§ WHAT TO DO: Give the number of lines in the data that contain the word "help"; no other text is needed.

§ RECORD EXTRACTS:
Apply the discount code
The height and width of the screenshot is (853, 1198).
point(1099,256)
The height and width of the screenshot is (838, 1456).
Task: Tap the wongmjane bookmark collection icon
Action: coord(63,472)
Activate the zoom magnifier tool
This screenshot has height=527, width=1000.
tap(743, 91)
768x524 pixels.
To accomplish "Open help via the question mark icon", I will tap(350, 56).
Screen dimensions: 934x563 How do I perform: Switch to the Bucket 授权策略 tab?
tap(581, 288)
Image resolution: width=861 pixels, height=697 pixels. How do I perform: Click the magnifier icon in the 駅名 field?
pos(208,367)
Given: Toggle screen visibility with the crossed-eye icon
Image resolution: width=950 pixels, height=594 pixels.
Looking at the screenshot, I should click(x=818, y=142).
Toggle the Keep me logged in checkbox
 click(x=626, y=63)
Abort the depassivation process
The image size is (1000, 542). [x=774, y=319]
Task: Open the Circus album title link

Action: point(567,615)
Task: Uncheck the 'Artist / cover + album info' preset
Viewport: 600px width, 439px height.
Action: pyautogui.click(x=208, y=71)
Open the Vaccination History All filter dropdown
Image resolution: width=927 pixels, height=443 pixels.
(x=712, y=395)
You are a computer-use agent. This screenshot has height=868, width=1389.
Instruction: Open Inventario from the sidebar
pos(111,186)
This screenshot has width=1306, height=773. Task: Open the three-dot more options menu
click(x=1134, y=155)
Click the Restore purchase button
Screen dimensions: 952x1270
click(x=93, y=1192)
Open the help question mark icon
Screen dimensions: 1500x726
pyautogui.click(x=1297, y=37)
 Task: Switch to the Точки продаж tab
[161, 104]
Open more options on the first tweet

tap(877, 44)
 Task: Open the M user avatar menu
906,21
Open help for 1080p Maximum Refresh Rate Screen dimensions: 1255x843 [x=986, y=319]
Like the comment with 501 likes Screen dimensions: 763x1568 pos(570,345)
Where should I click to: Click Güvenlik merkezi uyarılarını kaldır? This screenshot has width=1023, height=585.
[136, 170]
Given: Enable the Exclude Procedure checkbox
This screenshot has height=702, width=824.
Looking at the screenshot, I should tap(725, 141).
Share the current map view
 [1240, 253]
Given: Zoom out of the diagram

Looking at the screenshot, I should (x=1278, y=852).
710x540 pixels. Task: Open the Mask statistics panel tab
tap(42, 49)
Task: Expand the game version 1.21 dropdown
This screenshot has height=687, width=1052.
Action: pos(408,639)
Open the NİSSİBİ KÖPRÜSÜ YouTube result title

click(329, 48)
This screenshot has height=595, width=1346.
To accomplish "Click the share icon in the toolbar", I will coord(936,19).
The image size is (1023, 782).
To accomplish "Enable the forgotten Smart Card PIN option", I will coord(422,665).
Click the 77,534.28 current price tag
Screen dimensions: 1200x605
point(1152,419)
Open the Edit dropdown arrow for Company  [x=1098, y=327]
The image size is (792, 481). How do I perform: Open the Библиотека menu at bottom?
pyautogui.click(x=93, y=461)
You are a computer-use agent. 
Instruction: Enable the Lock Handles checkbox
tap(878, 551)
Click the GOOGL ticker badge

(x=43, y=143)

§ TASK SOLUTION: 3